What if I Lose My Private Keys?

If you lose your private keys, you could lose access to your funds. However, losing your cryptocurrency wallet or private keys doesn’t necessarily mean you’ve lost the funds. The funds were never “in” the wallet or private keys to begin with; they’re still recorded on the blockchain. These keys just prove that you are the owner of the funds. If they’re lost, that seed phrase you’ve safely stowed away is the only way to recover your private keys; with it, you can regenerate the private keys in a new wallet. After you recover your keys, you can continue to buy and sell cryptocurrency.

Can I Make my Own Private Keys?

Yes, and you do not need a digital wallet to make them. It is possible to make your own private keys in a low-tech way that is sufficiently random, such as recording a large series of dice rolls. You can also use a website such as Bitaddress, which will generate the public and private keys for you as hexadecimal addresses and Quick Response (QR) codes. You can also print these addresses and use them to create a paper wallet, a type of non-custodial cold storage wallet created by printing private keys on a piece of paper.

Most would argue against storing large sums of cryptocurrency this way. People usually create paper wallets with small amounts of crypto to give as gifts, perhaps to interest others in cryptocurrencies. Other people make them to learn or simply for fun.

HD wallets, or hierarchical-deterministic wallets, do a great job of securing your funds, and you don’t need to be an expert to use one. An HD wallet generates new cryptographic key pairs or addresses from a master key pair each time funds are received. HD crypto wallet technology ensures that private keys are almost never handled, or even seen, by the user. The user will usually be given a 12-, 18-, or 24-word seed phrase that encodes the same information as the private keys.

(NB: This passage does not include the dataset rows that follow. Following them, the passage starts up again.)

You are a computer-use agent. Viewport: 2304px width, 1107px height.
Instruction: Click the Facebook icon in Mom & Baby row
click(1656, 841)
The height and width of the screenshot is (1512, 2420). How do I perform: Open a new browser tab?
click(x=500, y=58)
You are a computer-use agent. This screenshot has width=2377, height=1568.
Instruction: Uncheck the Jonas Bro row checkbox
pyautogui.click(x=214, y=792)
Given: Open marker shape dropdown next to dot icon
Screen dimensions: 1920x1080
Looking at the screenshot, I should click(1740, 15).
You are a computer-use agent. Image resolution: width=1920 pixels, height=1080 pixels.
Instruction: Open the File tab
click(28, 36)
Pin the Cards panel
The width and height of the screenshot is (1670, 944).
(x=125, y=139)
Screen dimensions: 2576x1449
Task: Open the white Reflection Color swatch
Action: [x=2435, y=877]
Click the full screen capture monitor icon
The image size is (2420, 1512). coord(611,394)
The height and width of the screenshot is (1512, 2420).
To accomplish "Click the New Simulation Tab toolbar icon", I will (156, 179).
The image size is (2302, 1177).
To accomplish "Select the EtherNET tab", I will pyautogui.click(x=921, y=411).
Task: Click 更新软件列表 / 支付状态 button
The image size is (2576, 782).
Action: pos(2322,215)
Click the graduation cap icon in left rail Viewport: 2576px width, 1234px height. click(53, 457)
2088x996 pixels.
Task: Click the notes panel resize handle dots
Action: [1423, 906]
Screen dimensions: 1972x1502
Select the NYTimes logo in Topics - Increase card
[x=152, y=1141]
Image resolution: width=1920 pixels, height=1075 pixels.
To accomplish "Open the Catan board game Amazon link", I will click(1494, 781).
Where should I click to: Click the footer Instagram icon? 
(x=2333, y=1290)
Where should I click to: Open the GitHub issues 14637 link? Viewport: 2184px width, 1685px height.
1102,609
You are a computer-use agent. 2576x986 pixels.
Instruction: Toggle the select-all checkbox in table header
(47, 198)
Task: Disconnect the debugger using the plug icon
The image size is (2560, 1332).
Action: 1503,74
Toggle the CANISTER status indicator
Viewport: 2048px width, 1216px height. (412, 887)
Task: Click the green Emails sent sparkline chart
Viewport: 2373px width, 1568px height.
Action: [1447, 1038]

Should I Hold My Private Keys?

Deciding whether you should hold your private keys depends on how you use cryptocurrency, how much crypto you have, your risk tolerance, and how much individual responsibility you want. Your personal philosophy may also play a role. In general, you generally don’t hold your keys if you:

• Don’t want to “be your own bank”

• Feel more comfortable trusting a custodian with your cryptocurrency instead of yourself 

• Don’t want the responsibility of securing your private keys and recovery phrase

• Don’t worry about counterparty risk

If you don’t hold your own public and private keys, you are trusting the exchange in the same way you’d trust a bank or vault to store your funds. Those who want to hold their own keys generally:

• Want to be their own bank

• Worry about counterparty risk

• Feel more comfortable trusting themselves rather than a third party

• Prefer the idea of holding their own public and private keys

If done properly, holding your own public and private keys can be more secure than storing any physical asset anywhere else. Key holders generally like the idea of “being their own bank” and controlling their funds. At a fundamental level, you’re in full possession of your cryptocurrency.

Importantly, if you lose your private keys and recovery phrase there is no recourse: They’d be inaccessible not only to yourself, but to everyone else as well. Although a sunken ship full of gold may someday be recovered, there’s no equivalent way of using cryptographic sonar to find your private keys. They’re sunk for good, and your funds are submerged with them. If you forget your exchange password, on the other hand, there’s usually a simple way to reset your account.